The operator j is defined as a quantity which is numerically equal to √ (-1) and which represents the rotation of a vector through 90 degree in anti clockwise direction. The above facts about j are helpful in studying the A.C. circuits. We know that in A.C. circuits, E_L and E_C always lie at 90 in anticlockwise and clockwise direction respectively with respect to ER. Hence total emf of a circuit having L, C, R will be
        E = E_R + jE_L – jE_C

Ordinarily a source of alternating e.m.f. E is denoted by E0 sin ωt.
This is actually the imaginary part of the complex form of alternating e.m.f.,
        E = E₀e^jωt
The instantaneous current in the A.C. circuit has been expressed as I = I₀ sin (ωt – Φ). This expression is the imaginary part of the complex current given by
        I = I₀e^{j(ωt – Φ)}
Since the voltage across the inductor leads the current passing through it by 90 degree, the inductive reactance ωL can be written as jωL Z_L = jω_L = jX_L.

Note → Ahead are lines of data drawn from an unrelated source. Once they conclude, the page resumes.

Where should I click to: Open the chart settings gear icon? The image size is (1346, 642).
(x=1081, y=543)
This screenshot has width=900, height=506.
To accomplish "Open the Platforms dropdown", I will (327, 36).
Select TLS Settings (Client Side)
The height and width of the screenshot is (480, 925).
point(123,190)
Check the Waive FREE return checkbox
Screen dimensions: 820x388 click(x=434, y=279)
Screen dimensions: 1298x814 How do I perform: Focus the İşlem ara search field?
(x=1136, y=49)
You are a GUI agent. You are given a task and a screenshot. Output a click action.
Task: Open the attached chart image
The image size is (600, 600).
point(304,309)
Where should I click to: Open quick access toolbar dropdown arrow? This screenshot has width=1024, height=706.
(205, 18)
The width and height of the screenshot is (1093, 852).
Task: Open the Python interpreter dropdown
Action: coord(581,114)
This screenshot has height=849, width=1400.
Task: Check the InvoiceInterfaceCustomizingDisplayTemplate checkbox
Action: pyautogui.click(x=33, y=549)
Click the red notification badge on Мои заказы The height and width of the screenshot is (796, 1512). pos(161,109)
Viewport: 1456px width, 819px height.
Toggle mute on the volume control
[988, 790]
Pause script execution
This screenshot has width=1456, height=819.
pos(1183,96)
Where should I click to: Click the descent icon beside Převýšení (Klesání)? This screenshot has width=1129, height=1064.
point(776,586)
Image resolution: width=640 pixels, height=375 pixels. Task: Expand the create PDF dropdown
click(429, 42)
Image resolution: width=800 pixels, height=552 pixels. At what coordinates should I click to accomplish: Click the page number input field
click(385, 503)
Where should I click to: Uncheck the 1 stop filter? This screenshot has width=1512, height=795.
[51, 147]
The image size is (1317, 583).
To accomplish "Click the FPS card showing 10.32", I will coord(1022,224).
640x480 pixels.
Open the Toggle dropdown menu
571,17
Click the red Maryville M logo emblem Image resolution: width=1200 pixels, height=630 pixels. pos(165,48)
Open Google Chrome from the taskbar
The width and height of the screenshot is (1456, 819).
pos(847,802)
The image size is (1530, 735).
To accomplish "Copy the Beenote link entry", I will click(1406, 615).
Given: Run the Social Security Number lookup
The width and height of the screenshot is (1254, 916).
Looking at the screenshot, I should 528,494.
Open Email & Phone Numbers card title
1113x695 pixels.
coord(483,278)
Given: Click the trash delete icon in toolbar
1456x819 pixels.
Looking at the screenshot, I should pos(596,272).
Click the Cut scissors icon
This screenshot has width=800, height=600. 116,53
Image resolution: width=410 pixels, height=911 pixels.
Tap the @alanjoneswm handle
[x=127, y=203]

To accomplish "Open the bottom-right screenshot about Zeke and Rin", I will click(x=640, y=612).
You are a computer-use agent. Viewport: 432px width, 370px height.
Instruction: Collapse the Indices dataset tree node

Since the voltage across the capacitor lags the current passing through it by 90 degree, the capacitive reactance 1/ωC can be written as –j/ωC = 1/jωC. Z_C = 1/jωC = – j/ωC = - jXC.

A complex impedance can be written as the sum of a real term and imaginary term which are to be called resistance and complex reactance respectively,
        Z = R + jX
    Where X = X_L - X_C is the effective reactance in the circuit.